* **TASK TO COMPLETE**: Only an exact repetition is needed: the lines from the start of the listing below through the line that contains "Sizes [button] (36, 753)", pictures omitted.
DATA FOR THIS TASK: Begin
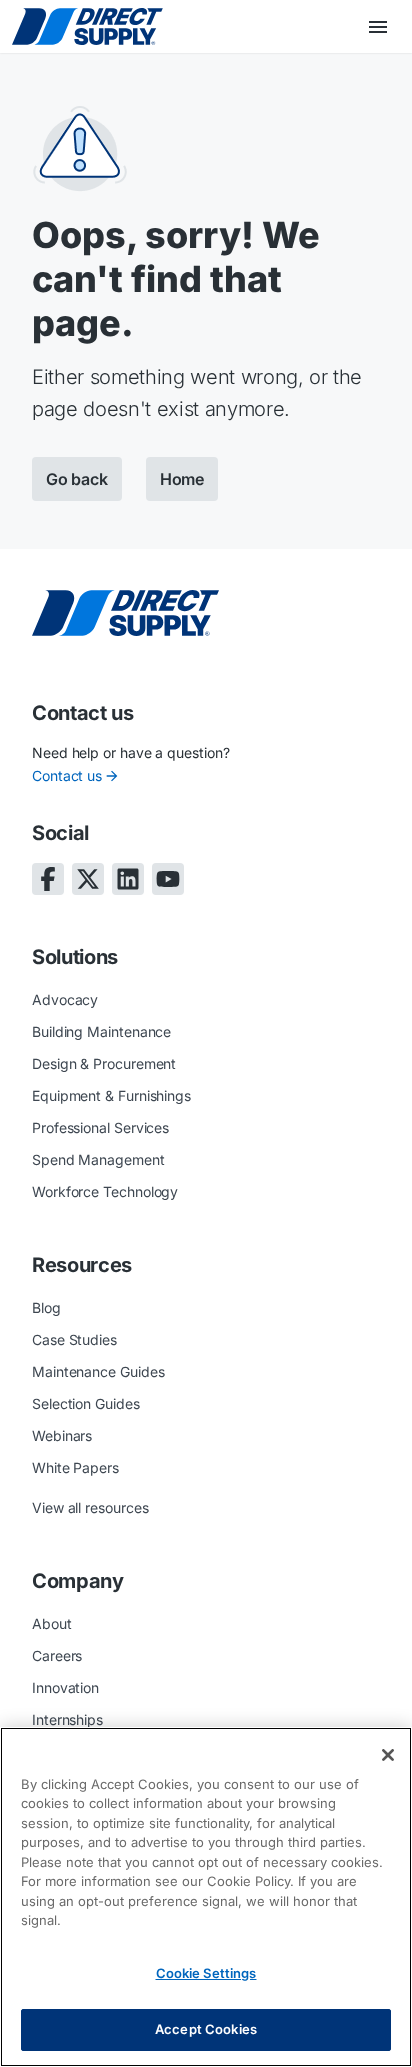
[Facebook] (48, 879)
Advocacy (65, 999)
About (52, 1623)
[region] (206, 1897)
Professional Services (100, 1127)
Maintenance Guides (98, 1371)
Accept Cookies (206, 2029)
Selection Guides (86, 1403)
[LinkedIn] (128, 879)
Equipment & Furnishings (111, 1095)
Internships (67, 1719)
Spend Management (98, 1159)
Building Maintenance (101, 1031)
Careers (57, 1655)
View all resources (90, 1507)
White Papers (75, 1467)
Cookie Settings (206, 1973)
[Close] (388, 1755)
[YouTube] (168, 879)
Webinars (62, 1435)
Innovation (65, 1687)
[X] (88, 879)
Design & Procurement (104, 1063)
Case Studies (74, 1339)
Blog (46, 1307)
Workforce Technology (105, 1191)
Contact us (67, 775)
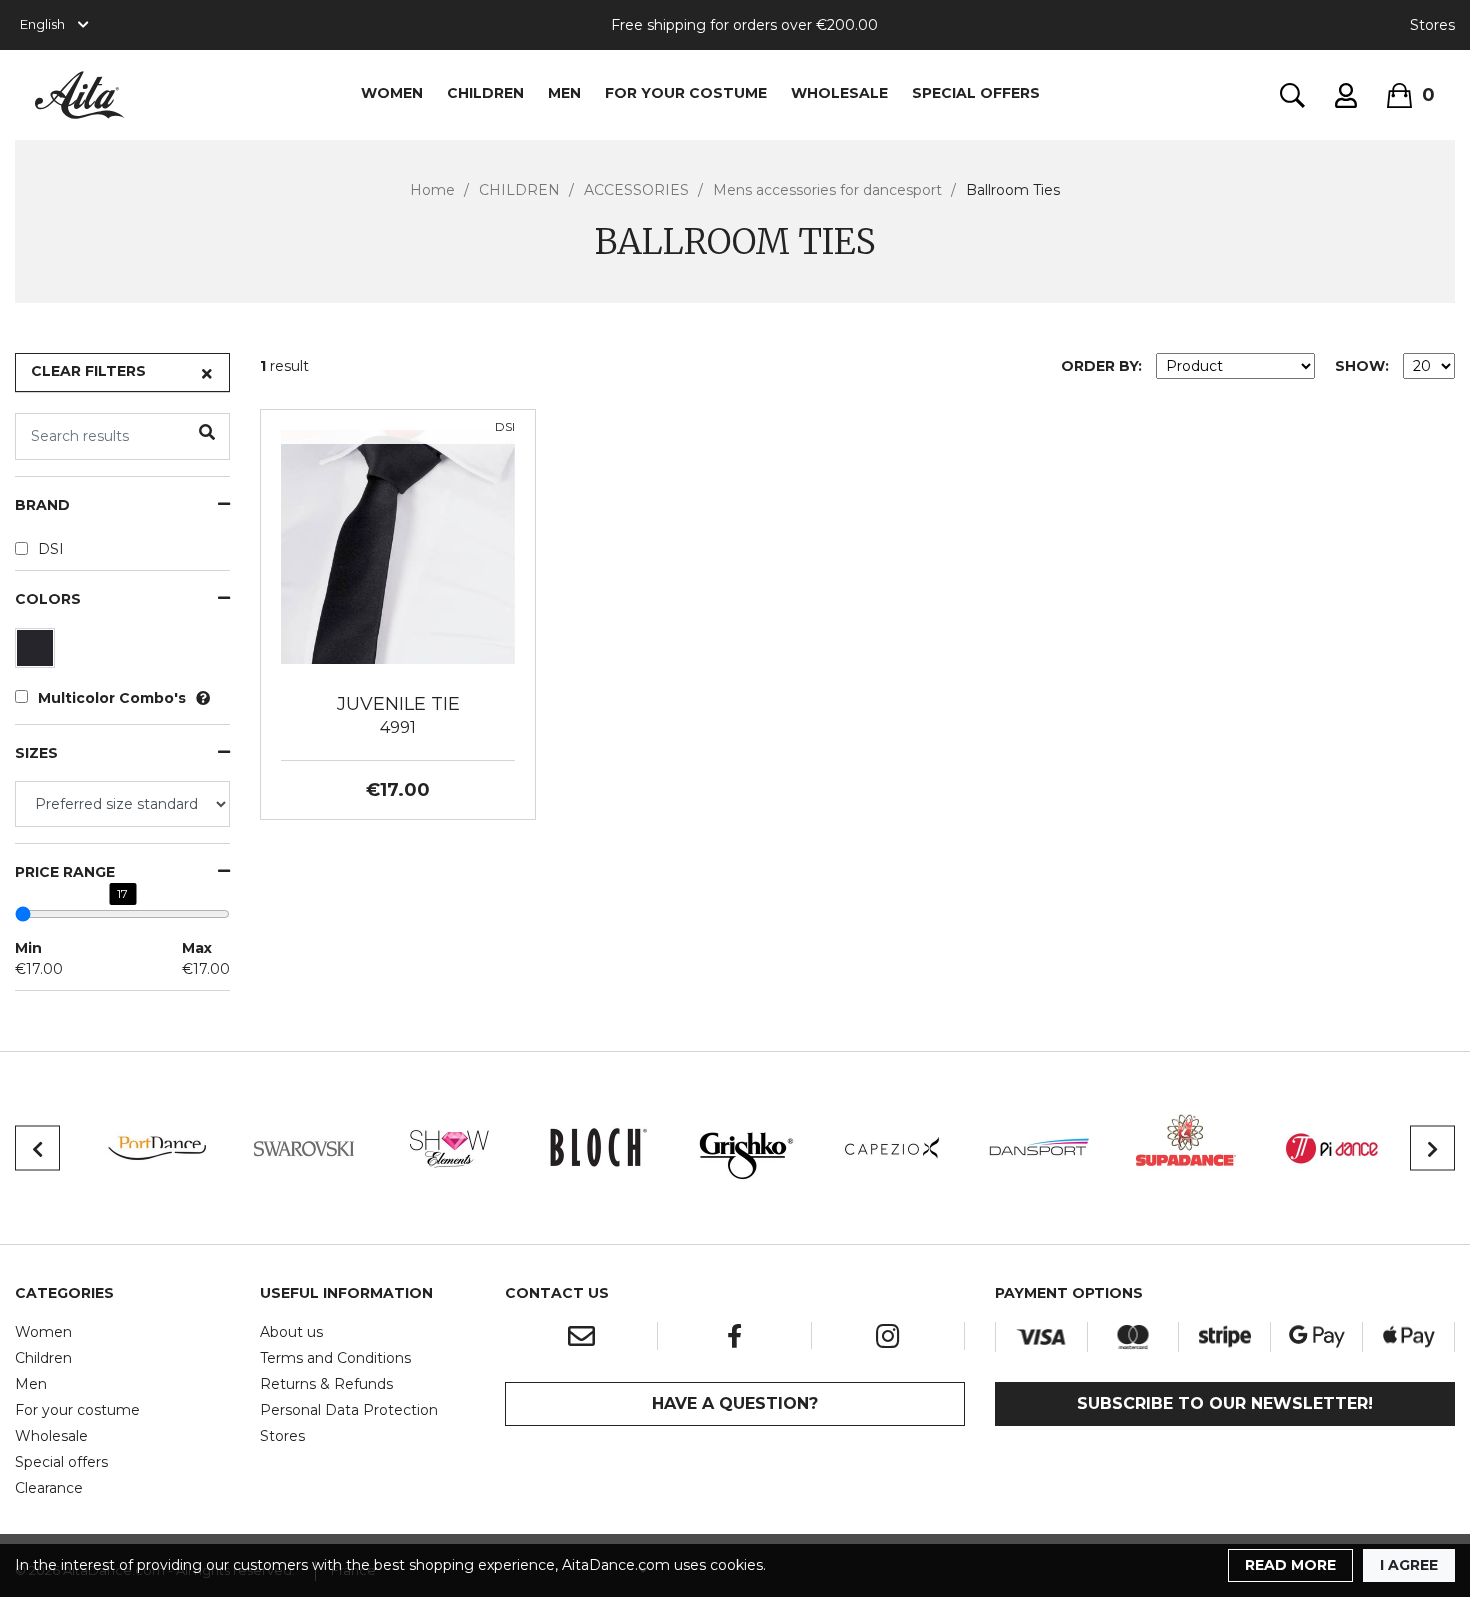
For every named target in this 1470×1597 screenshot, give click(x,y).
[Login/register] (1346, 95)
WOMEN (392, 93)
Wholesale (51, 1436)
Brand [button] (42, 505)
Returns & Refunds (326, 1384)
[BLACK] (37, 653)
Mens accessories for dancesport (827, 190)
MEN (564, 93)
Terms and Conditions (335, 1358)
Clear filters (88, 371)
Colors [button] (48, 599)
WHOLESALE (839, 93)
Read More (1290, 1565)
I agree (1409, 1565)
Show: (1362, 366)
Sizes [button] (36, 753)
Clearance (49, 1488)
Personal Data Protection (349, 1410)
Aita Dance (80, 95)
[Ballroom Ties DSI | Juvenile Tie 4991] (398, 546)
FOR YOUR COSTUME (686, 93)
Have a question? (735, 1403)
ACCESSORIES (636, 190)
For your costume (77, 1410)
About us (291, 1332)
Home (432, 190)
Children (43, 1358)
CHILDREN (485, 93)
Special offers (61, 1462)
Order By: (1101, 366)
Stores (1432, 25)
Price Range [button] (65, 872)
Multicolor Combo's (112, 698)
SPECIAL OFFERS (976, 93)
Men (31, 1384)
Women (43, 1332)
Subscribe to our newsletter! (1225, 1403)
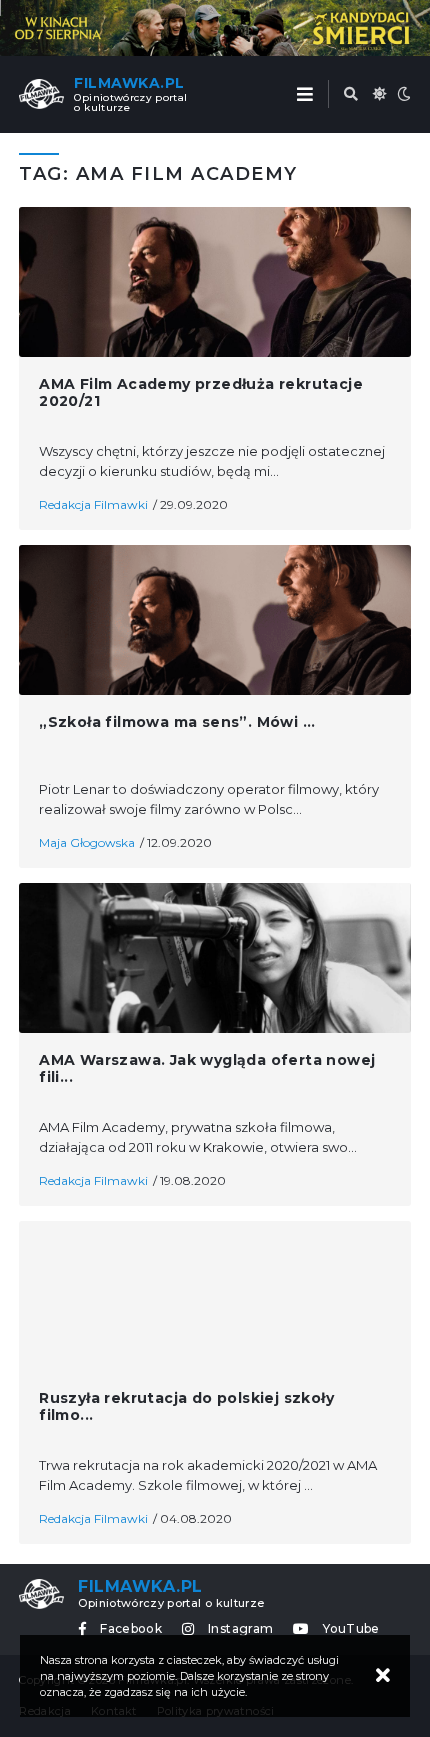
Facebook (131, 1629)
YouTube (351, 1629)
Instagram (240, 1629)
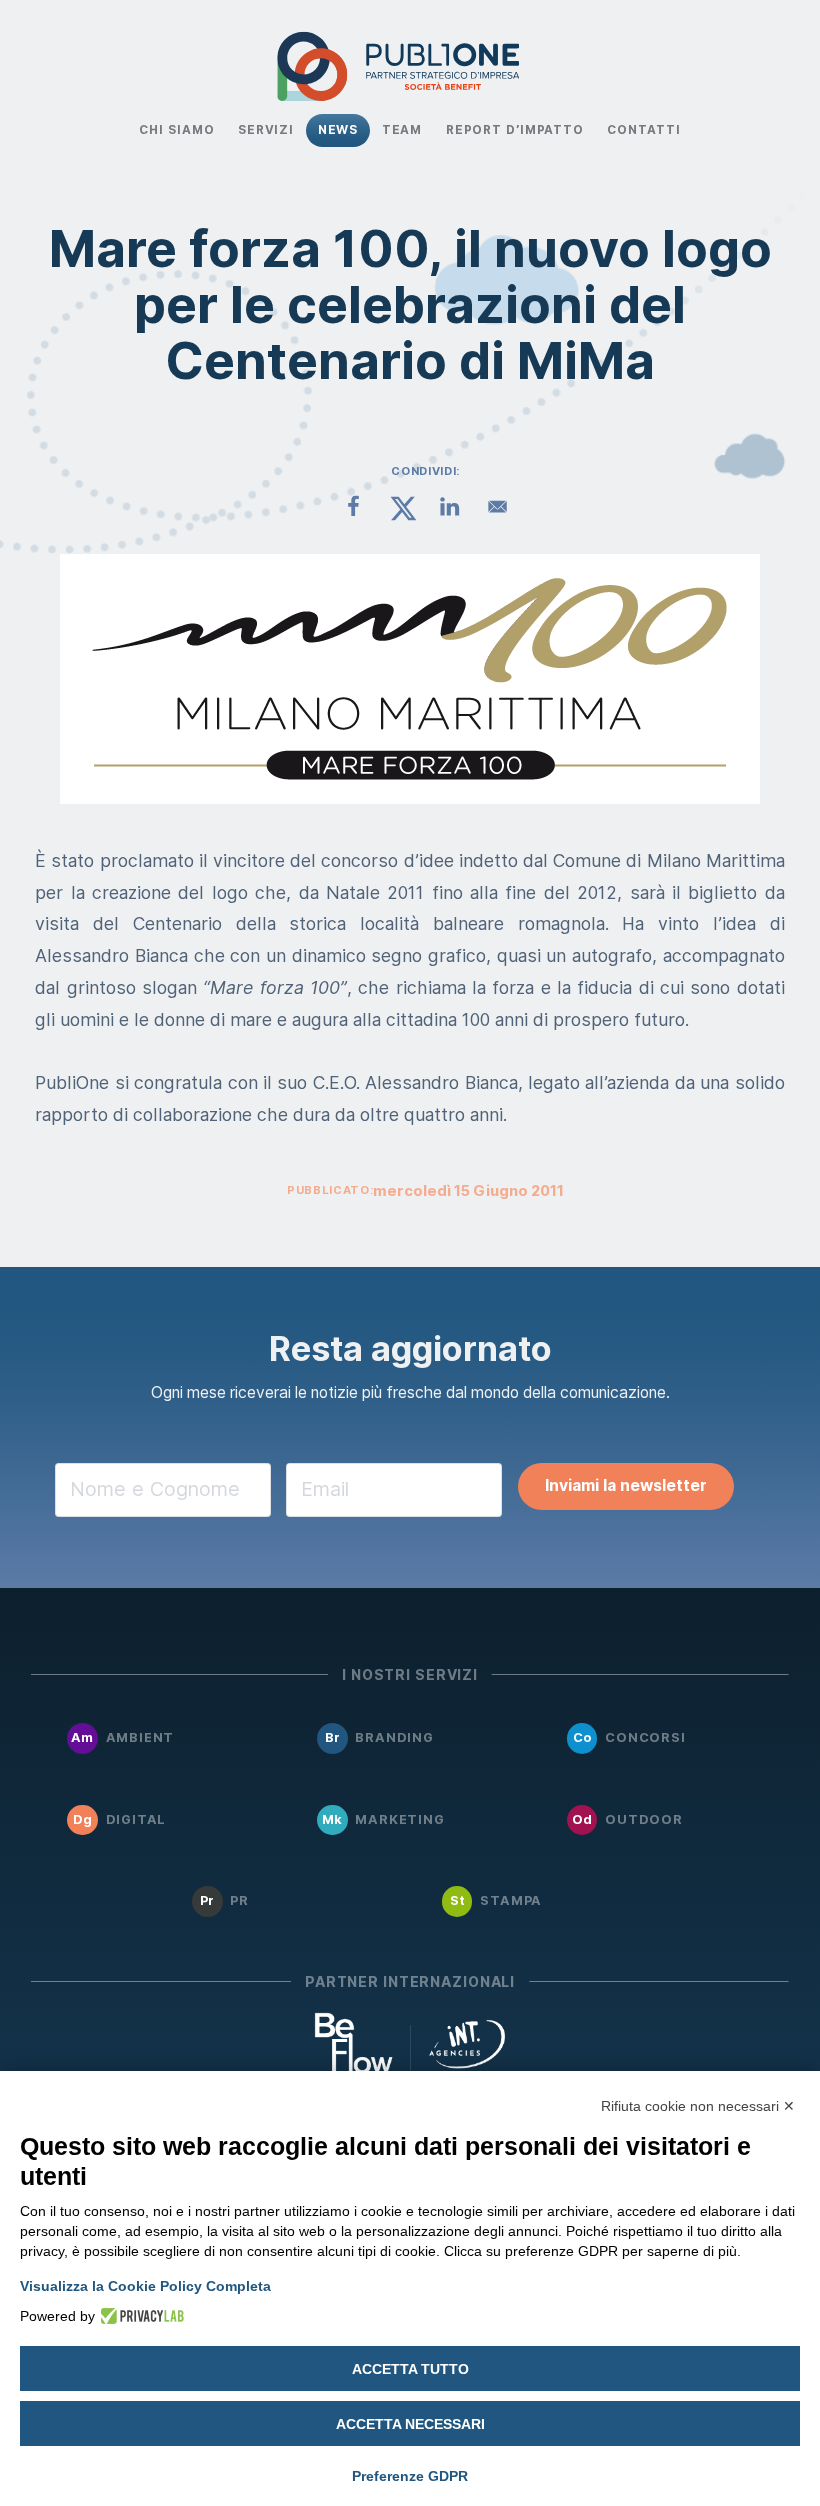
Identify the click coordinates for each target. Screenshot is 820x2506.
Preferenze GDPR (410, 2476)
DATA FOR THIS TASK: End
* **RESULT OF THIS EXERCISE**:
[Facebook] (48, 879)
Advocacy (65, 999)
About (52, 1623)
[region] (206, 1897)
Professional Services (100, 1127)
Maintenance Guides (98, 1371)
Accept Cookies (206, 2029)
Selection Guides (86, 1403)
[LinkedIn] (128, 879)
Equipment & Furnishings (111, 1095)
Internships (67, 1719)
Spend Management (98, 1159)
Building Maintenance (101, 1031)
Careers (57, 1655)
View all resources (90, 1507)
White Papers (75, 1467)
Cookie Settings (206, 1973)
[Close] (388, 1755)
[YouTube] (168, 879)
Webinars (62, 1435)
Innovation (65, 1687)
[X] (88, 879)
Design & Procurement (104, 1063)
Case Studies (74, 1339)
Blog (46, 1307)
Workforce Technology (105, 1191)
Contact us (67, 775)
For every named target in this 1470×1597 screenshot, give click(x,y).
[Login/register] (1346, 95)
WOMEN (392, 93)
Wholesale (51, 1436)
Brand [button] (42, 505)
Returns & Refunds (326, 1384)
[BLACK] (37, 653)
Mens accessories for dancesport (827, 190)
MEN (564, 93)
Terms and Conditions (335, 1358)
Clear filters (88, 371)
Colors [button] (48, 599)
WHOLESALE (839, 93)
Read More (1290, 1565)
I agree (1409, 1565)
Show: (1362, 366)
Sizes [button] (36, 753)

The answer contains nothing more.